■ Task prompt:
Return all of the following entries as written, but without the images.

■ Supplied data:
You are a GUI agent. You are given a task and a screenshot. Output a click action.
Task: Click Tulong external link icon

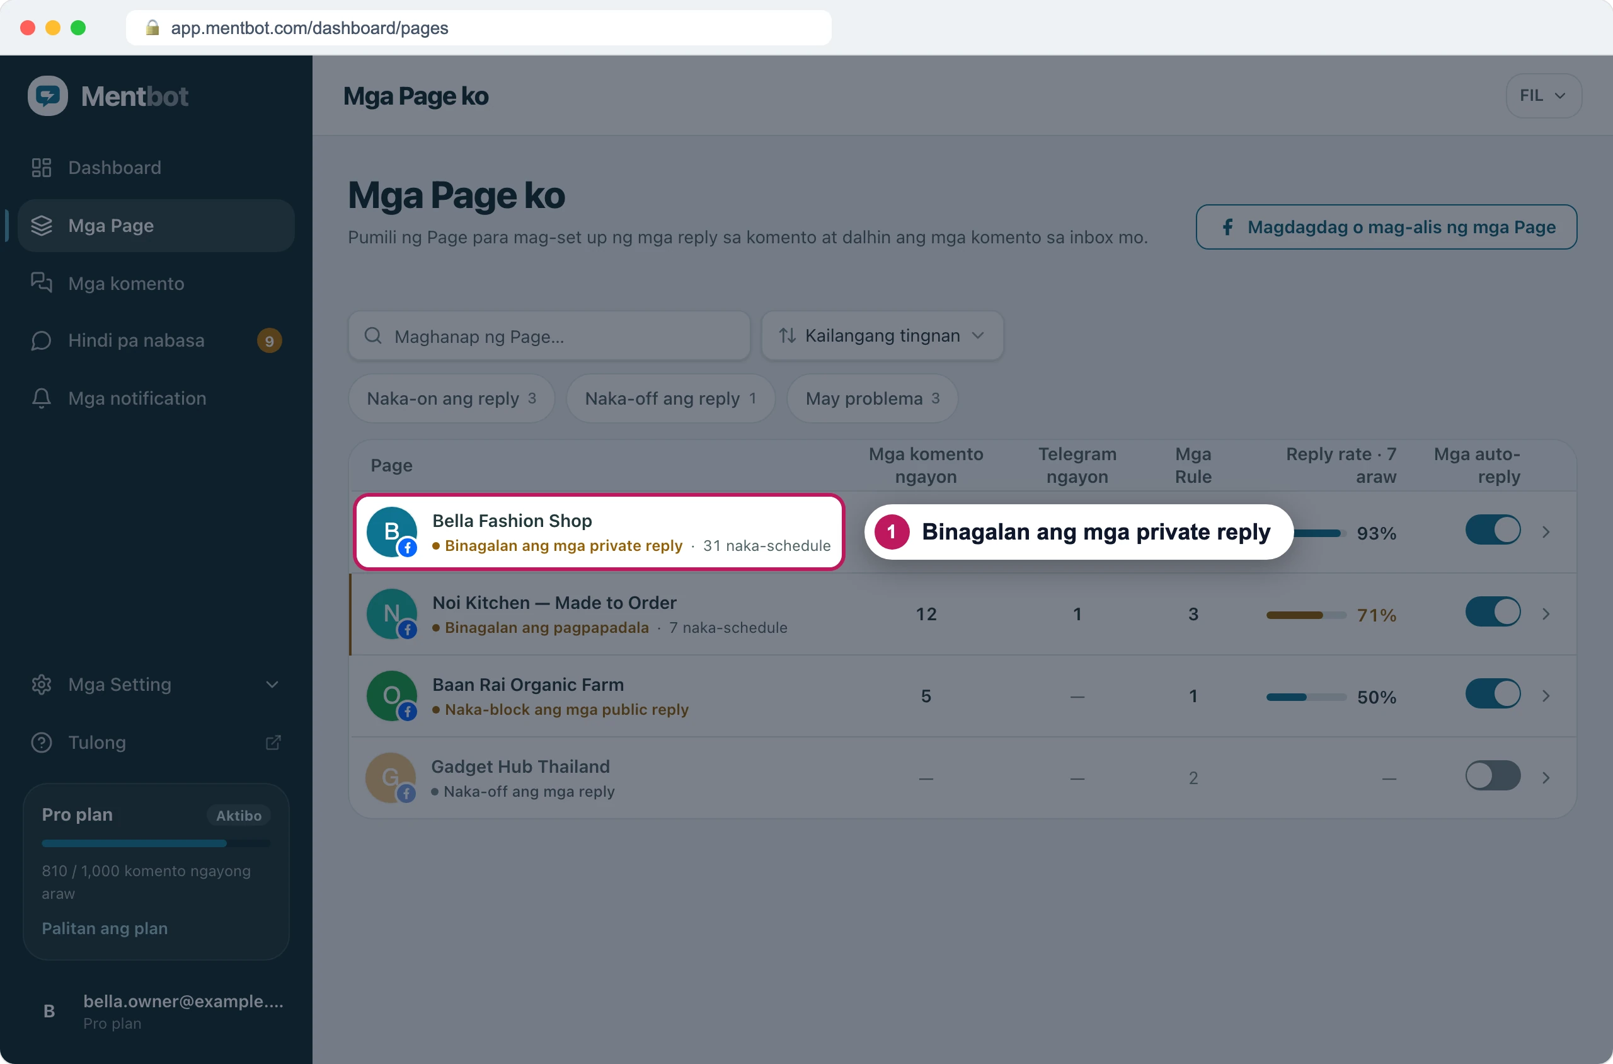click(273, 742)
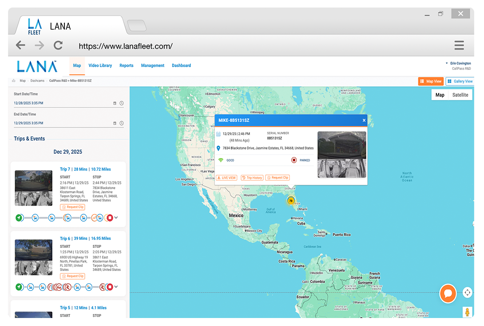The width and height of the screenshot is (484, 326).
Task: Click LIVE VIEW in the device popup
Action: [x=226, y=178]
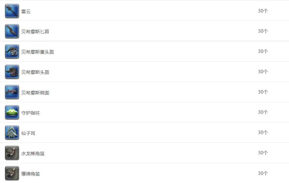Click the 贝希摩斯重头盔 helmet icon
This screenshot has height=183, width=289.
[12, 52]
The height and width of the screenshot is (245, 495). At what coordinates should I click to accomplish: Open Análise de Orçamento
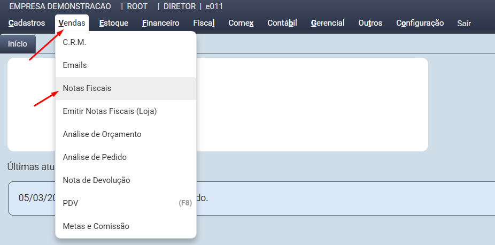point(102,134)
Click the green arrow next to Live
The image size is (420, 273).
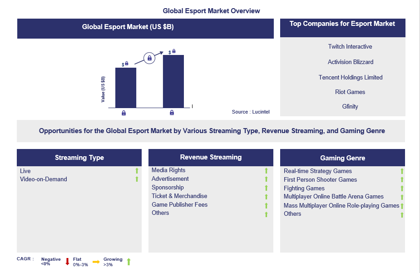pyautogui.click(x=136, y=171)
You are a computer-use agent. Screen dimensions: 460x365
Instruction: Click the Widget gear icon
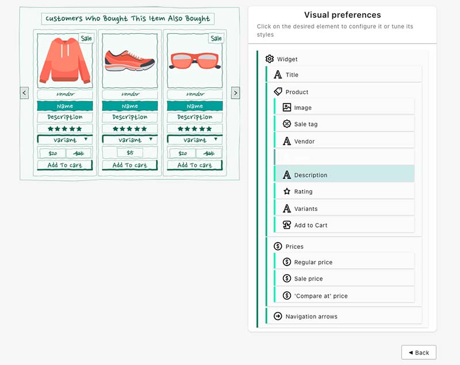[270, 59]
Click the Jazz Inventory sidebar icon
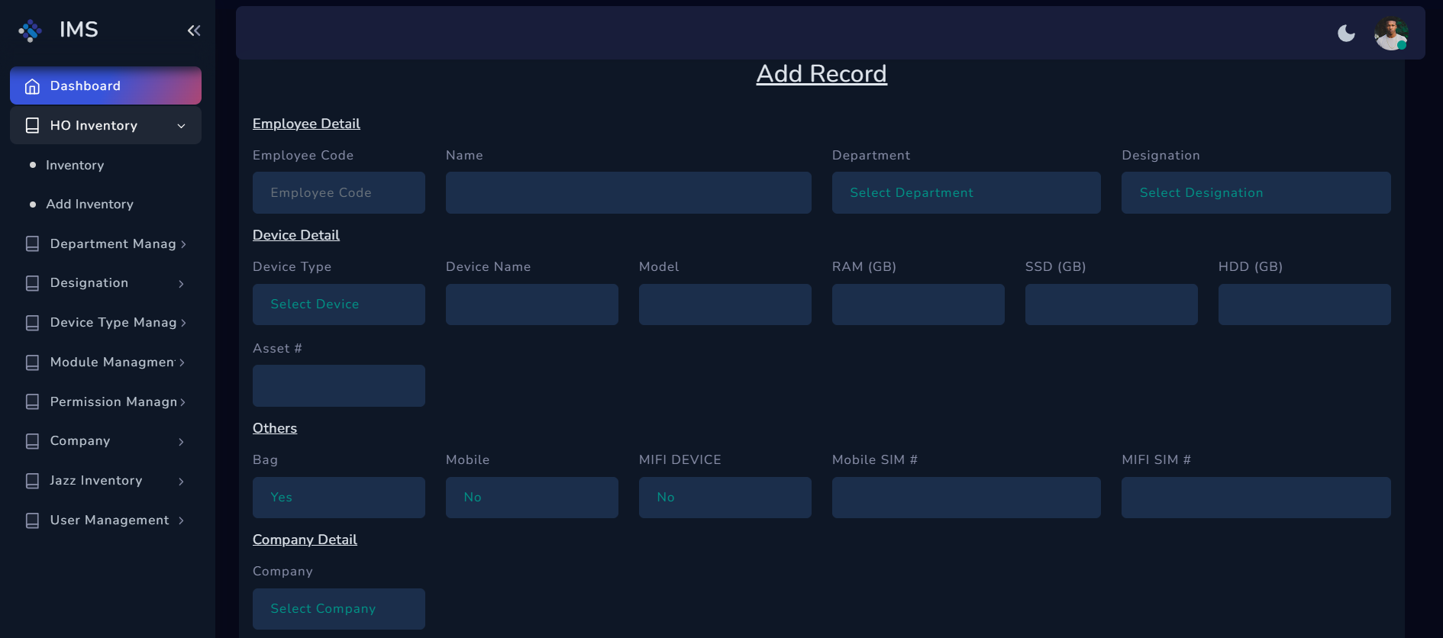 tap(32, 481)
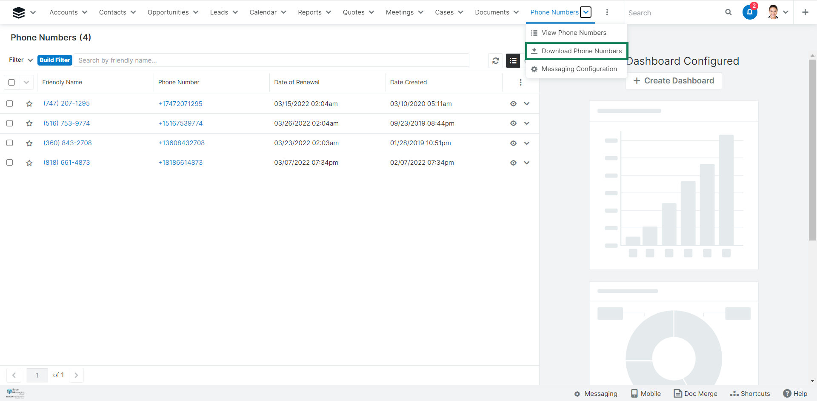Click the refresh list icon

point(495,61)
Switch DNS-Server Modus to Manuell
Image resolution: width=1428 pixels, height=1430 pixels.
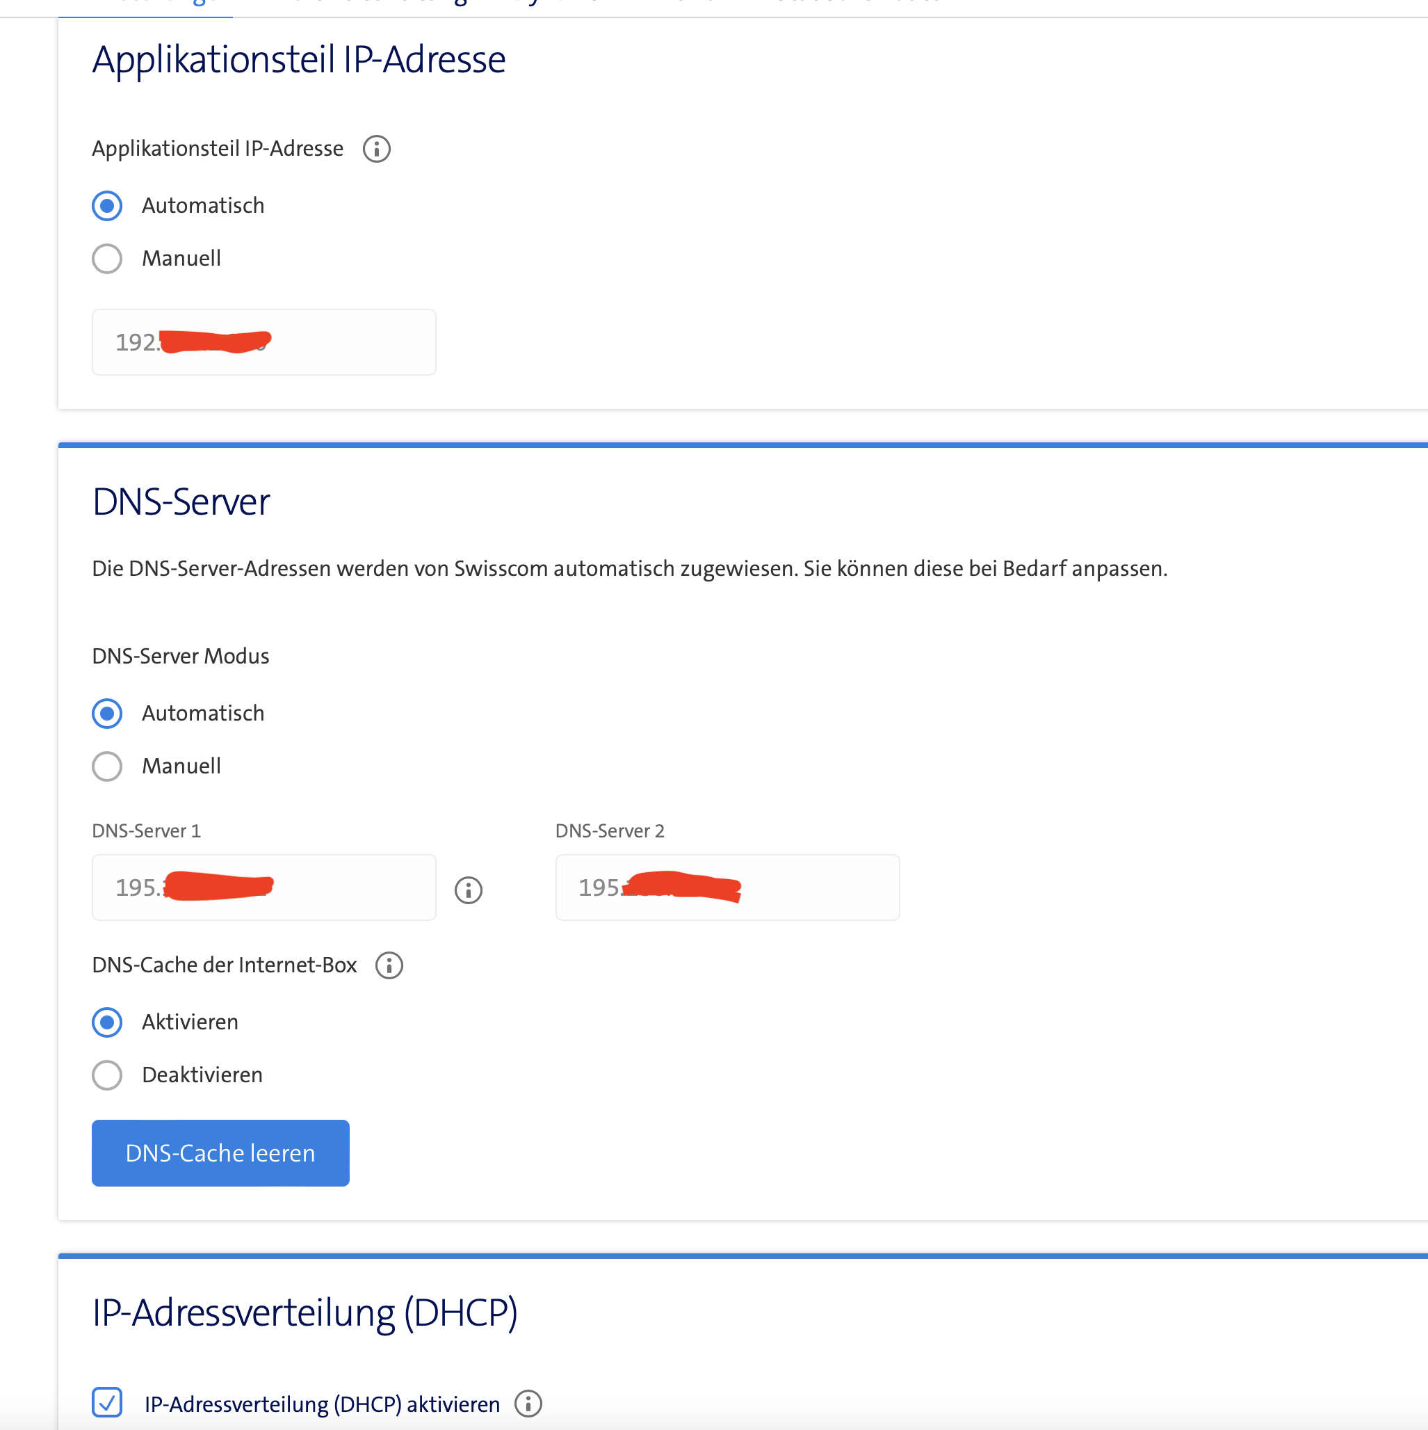pyautogui.click(x=107, y=766)
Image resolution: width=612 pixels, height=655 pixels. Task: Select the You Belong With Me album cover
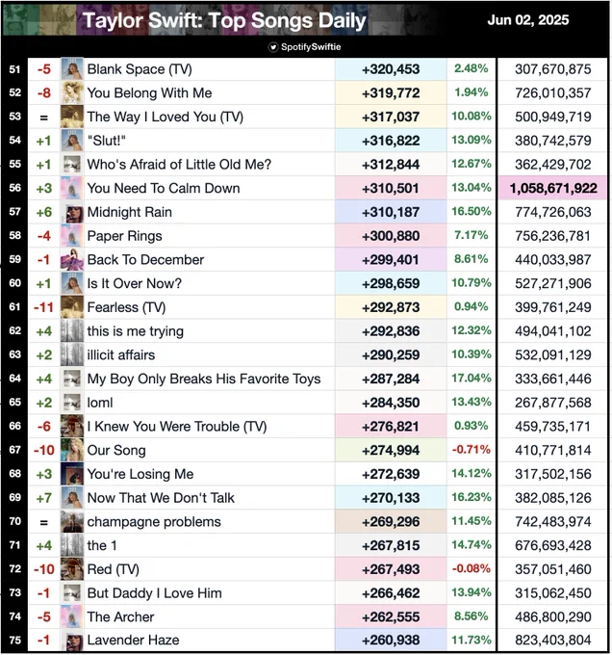coord(72,92)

■ Exercise answer:
You are a GUI agent. You are given a task and a screenshot. Output a click action.
Task: Click Tulong external link icon

click(273, 742)
The width and height of the screenshot is (484, 326).
Task: Click LIVE VIEW in the device popup
Action: [x=226, y=178]
Click the 贝希摩斯重头盔 helmet icon
This screenshot has height=183, width=289.
[12, 52]
The height and width of the screenshot is (245, 495). At what coordinates should I click to accomplish: Open Análise de Orçamento
point(102,134)
Click the green arrow next to Live
The image size is (420, 273).
pyautogui.click(x=136, y=171)
You are a computer-use agent. Screen dimensions: 460x365
Instruction: Click the Widget gear icon
[270, 59]
Click the Jazz Inventory sidebar icon
 tap(32, 481)
Click the refresh list icon

point(495,61)
Switch DNS-Server Modus to Manuell
Image resolution: width=1428 pixels, height=1430 pixels.
pyautogui.click(x=107, y=766)
Image resolution: width=612 pixels, height=655 pixels. Task: Select the You Belong With Me album cover
coord(72,92)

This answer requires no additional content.